Nah, jika makian yang menyakitkan terlontar, tidak konstruktif pula, apa yang akan dibangun dari jiwa mereka dan apa yang hendak kita ingin bangun dalam persepakbolaan saat ini? Tidak ada sama sekali kecuali hinaan.
Aku beri contoh sederhana saja, jika ada pemain yang bagus dan konsisten permainannya. Di anatara latihan yang padat, mereka juga mengasah laku dirinya di media sosial untuk mendapatkan rezeki di luar dari klub mereka. Pertama ada Hamka Hamzah, kedua ada Marc Klok.

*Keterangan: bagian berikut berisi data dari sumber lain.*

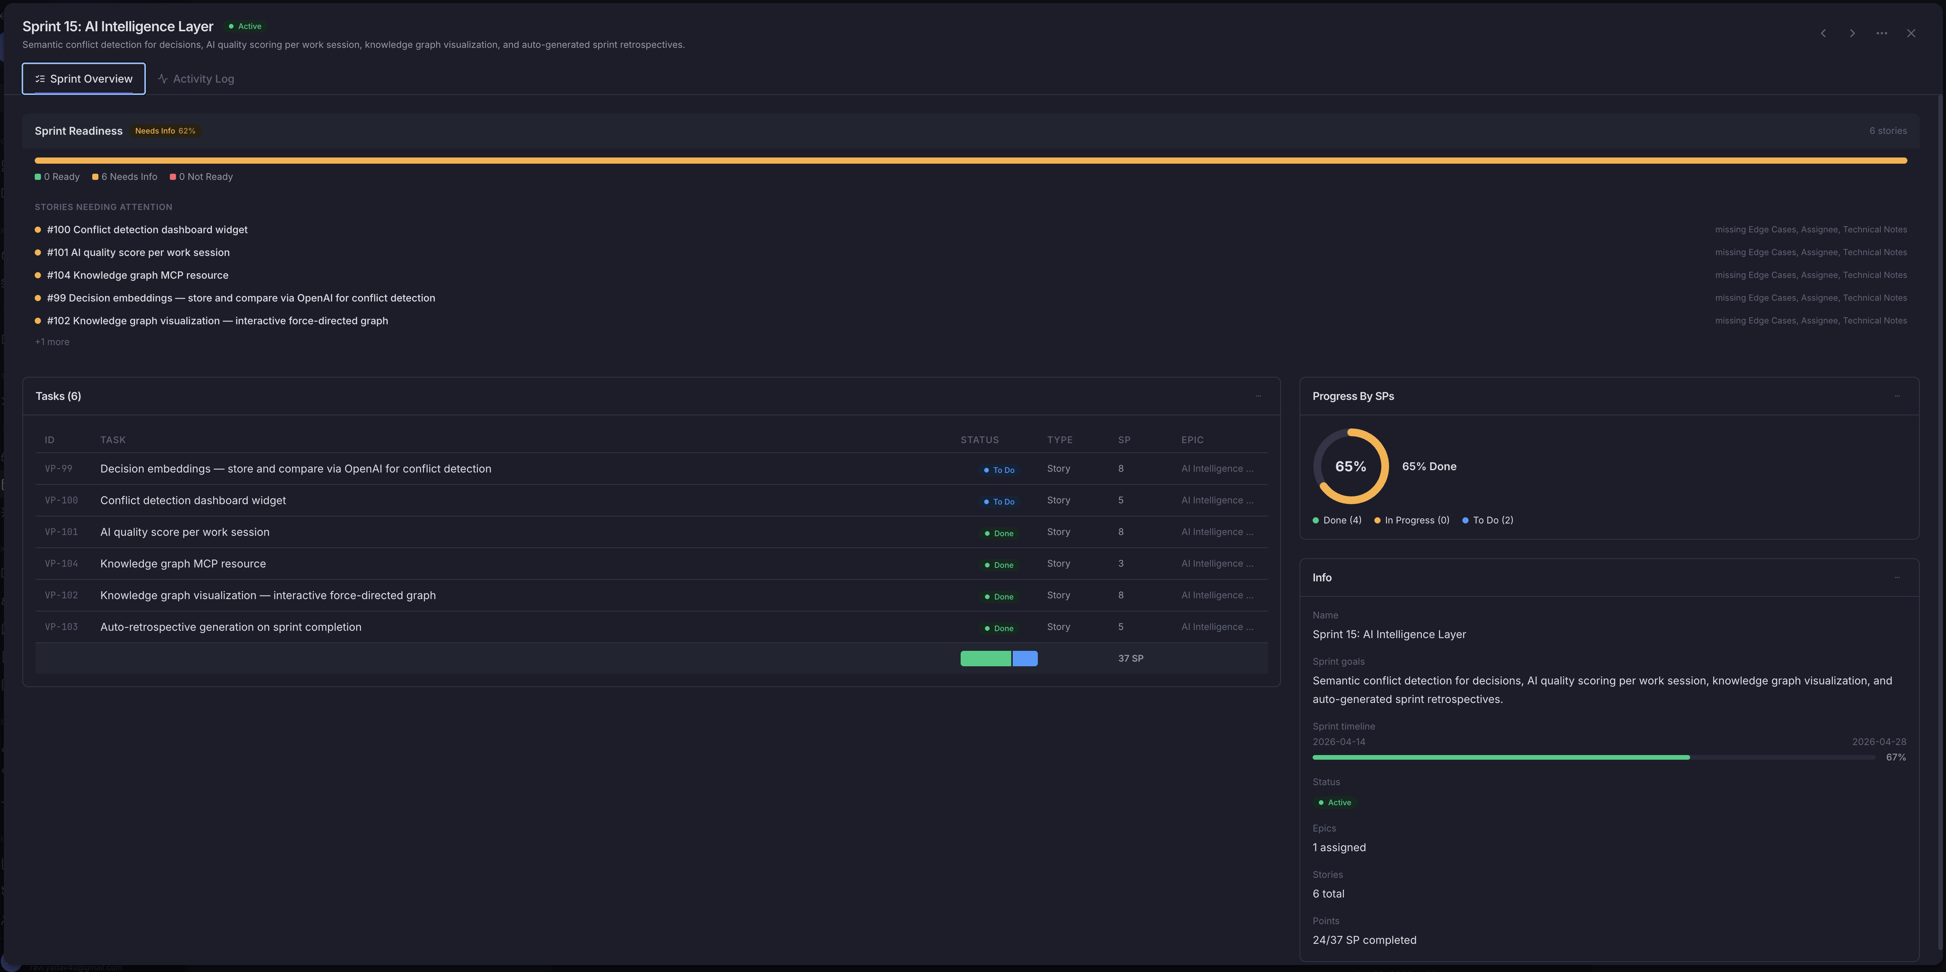Click the sprint timeline progress bar
This screenshot has height=972, width=1946.
(x=1593, y=757)
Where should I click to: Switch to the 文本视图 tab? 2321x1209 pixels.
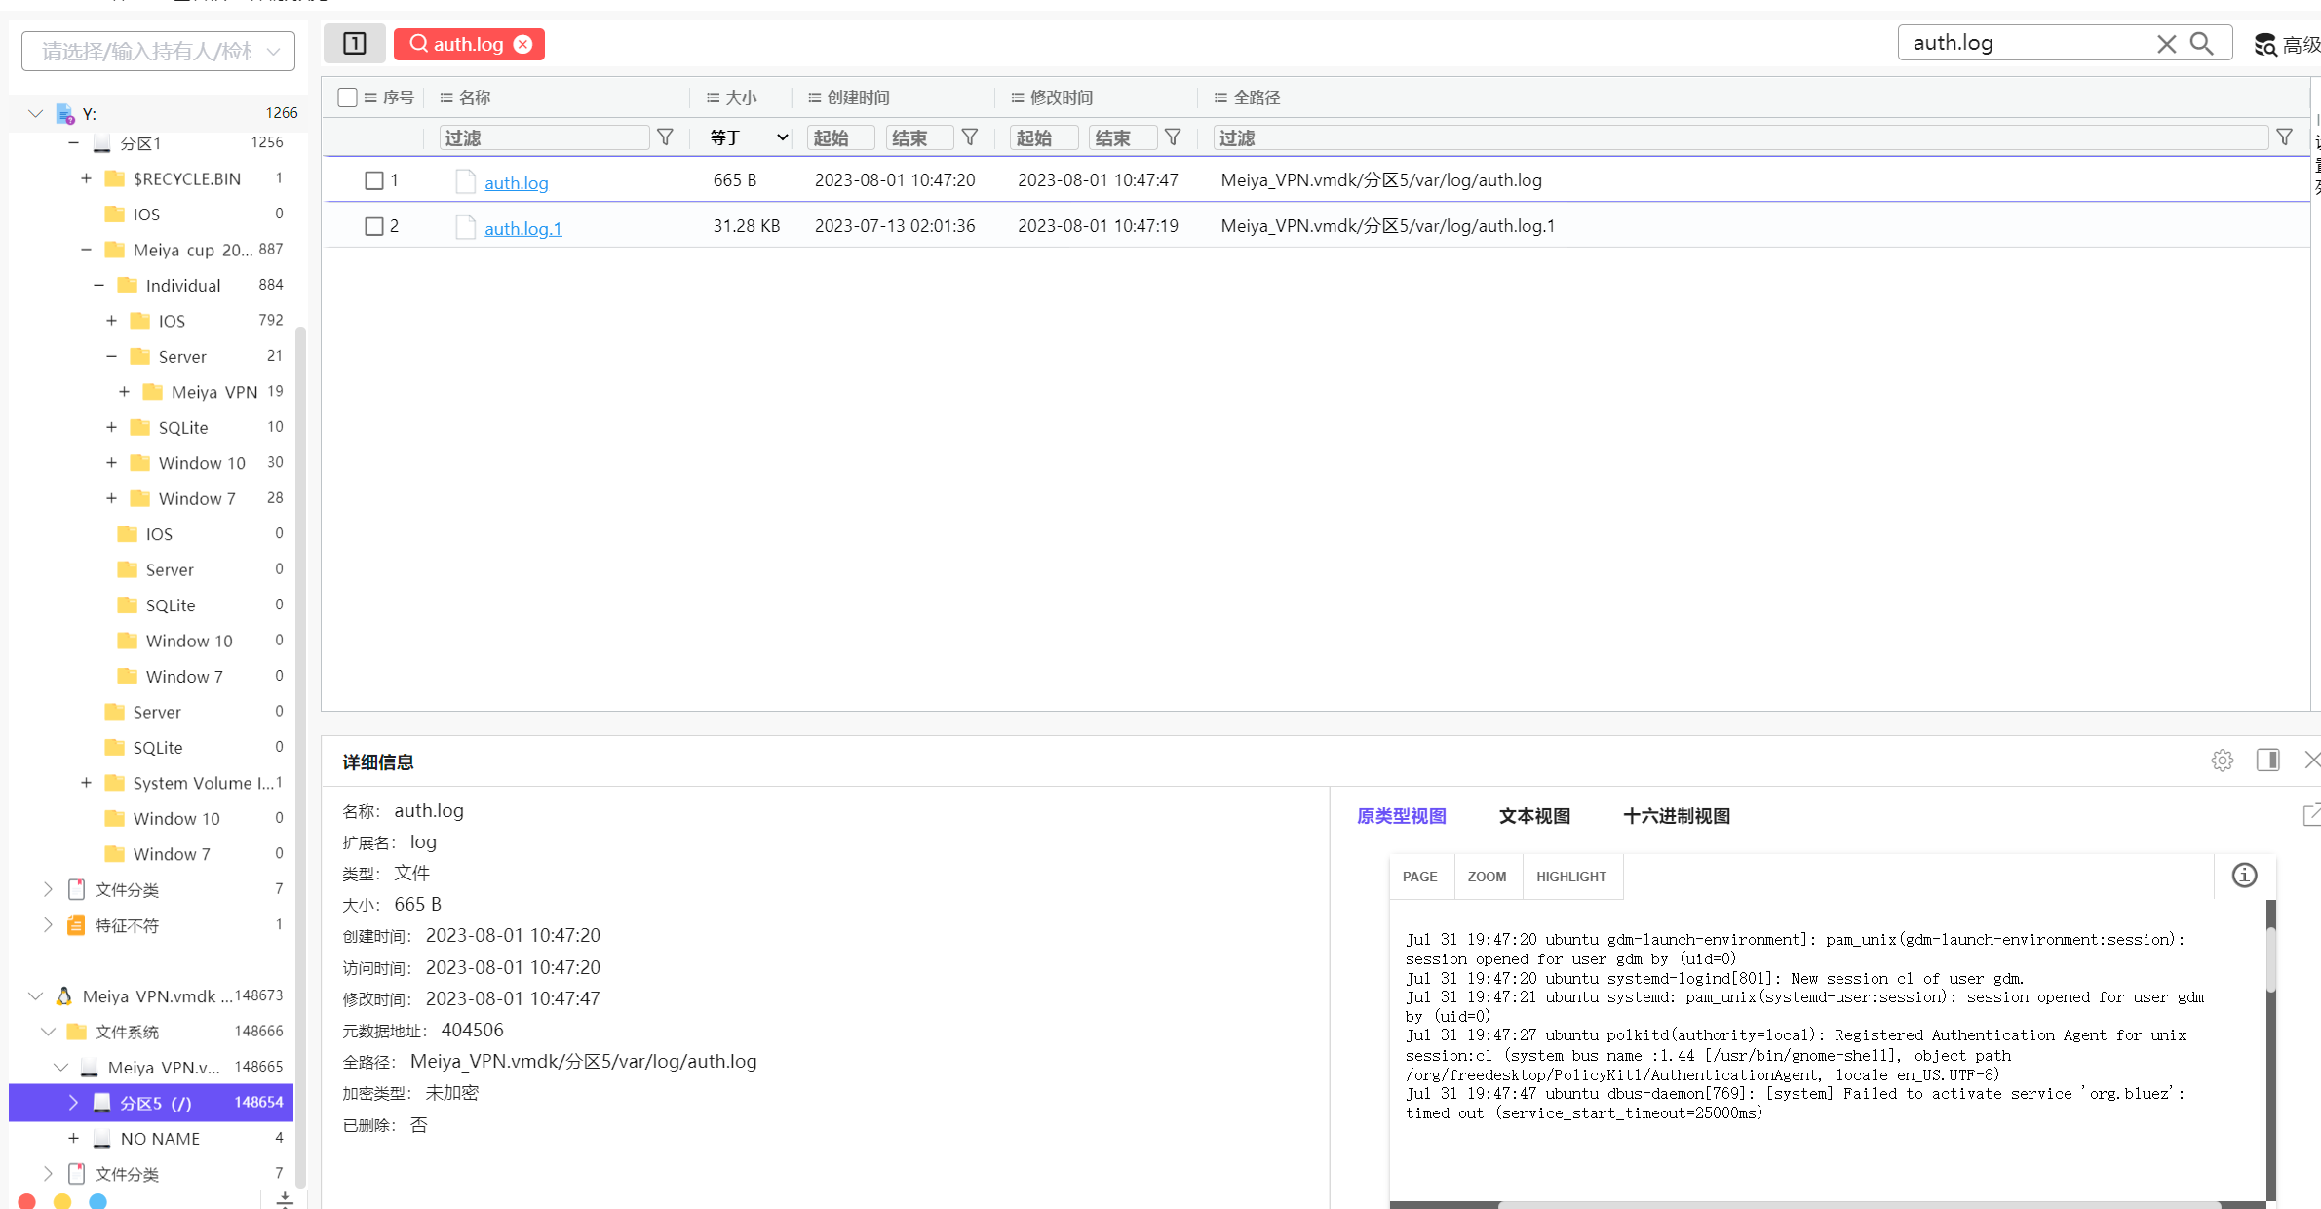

Sulit untuk menafikkan Hamka Hamzah dalam hitung-hitungan sepak bola Indonesia. Kapten itu, selalu punya magis dalam tim. Ia jadi penyemangat sata tim terpuruk. Ia benar-benar sosok yang tidak bisa dipandang remeh, meski ia sering bermain media sosial. Apakah fokusnya terganggu sejauh ini?
Lalu Marc Klok. Gelandang milik PSM Makassar ini, cukup baik dalam mengolah akun instagram dan youtubenya. Citranya diangkat tinggi-tinggi, demi meraup rupiah. Ia bukan keran rezekinya dan menerima endorsment dan segala macam orang. Apakah Klok sejauh ini tampil mengecewakan karena media dan ketenarannya? Tidak.
Semuanya tergantung persona masing-masing. Jika mudah terlena, maka ia akan hancur. Jika ia serius tapi santai, maka yakin dan percaya, permainannya akan tetap konsisten sepanjang laga. Tentu saja, tidak salah pula, jika pelatih melarang pemainnya bermain media sosial, sebab ia punya langkah taktis buat anak asuhnya dan aturan yang harus diikuti. Lah, kita?
Seperti juga PSM yang kemarin baru saja menggelar tur bermotor bersama sponsor mereka. Masa iya, hal begitu ingin juga dibilang bisa merusak tim dan bikin kisruh skuat? Ya, itu lumbung dana buat klub. Pendukung PSM pasti bangga, jika klubnya dapat suntikan dana dari sponsor karena kerja sama.
Tampaknya sekarang kita perlu pikir, alasan apalagi yang akan kita buat, misal timnas Indonesia menang dan membantai seterunya, siapapun mereka, dan di anatara itu, mereka juga rajin datang ke acara televisi yang kurang bermutu di mata kita. Apa dan siapa yang akan kita banggakan, kemudian?